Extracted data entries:

Content starts

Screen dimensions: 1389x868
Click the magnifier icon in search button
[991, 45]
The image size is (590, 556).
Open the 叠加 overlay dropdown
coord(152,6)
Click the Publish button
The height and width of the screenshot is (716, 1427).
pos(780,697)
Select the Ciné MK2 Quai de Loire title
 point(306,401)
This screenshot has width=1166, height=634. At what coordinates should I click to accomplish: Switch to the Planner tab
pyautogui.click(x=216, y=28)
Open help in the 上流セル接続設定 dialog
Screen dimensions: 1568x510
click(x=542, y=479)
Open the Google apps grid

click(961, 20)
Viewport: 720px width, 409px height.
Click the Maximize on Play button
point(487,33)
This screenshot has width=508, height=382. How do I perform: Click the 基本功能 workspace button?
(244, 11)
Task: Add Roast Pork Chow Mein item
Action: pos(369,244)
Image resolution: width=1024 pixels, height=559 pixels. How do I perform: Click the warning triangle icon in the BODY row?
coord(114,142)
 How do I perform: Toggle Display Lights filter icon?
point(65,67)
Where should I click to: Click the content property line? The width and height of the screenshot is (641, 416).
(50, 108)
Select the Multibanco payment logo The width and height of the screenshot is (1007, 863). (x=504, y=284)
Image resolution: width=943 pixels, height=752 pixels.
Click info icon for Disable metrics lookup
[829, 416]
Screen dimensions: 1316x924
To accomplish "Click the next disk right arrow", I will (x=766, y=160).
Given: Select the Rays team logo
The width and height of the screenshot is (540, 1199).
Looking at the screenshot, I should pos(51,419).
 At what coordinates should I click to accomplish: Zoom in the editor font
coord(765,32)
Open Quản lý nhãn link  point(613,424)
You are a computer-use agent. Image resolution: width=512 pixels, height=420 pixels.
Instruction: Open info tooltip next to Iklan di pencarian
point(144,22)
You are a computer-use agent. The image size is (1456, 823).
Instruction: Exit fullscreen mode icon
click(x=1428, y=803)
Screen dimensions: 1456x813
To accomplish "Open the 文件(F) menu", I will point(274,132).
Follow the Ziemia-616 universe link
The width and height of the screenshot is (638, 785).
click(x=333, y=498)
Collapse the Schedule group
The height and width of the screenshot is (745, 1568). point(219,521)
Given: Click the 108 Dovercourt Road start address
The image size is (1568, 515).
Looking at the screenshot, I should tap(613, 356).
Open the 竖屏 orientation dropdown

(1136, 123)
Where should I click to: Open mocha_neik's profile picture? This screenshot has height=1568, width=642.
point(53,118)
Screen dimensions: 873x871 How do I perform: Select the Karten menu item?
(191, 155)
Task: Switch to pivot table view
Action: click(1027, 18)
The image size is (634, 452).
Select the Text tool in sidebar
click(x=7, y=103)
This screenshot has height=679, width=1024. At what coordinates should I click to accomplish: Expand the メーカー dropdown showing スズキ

Content ends

* [AIM OF THE TASK]: Could you state how many lines above include the word "computer"? Reply with that number alone.

* [TASK OUTPUT]: 2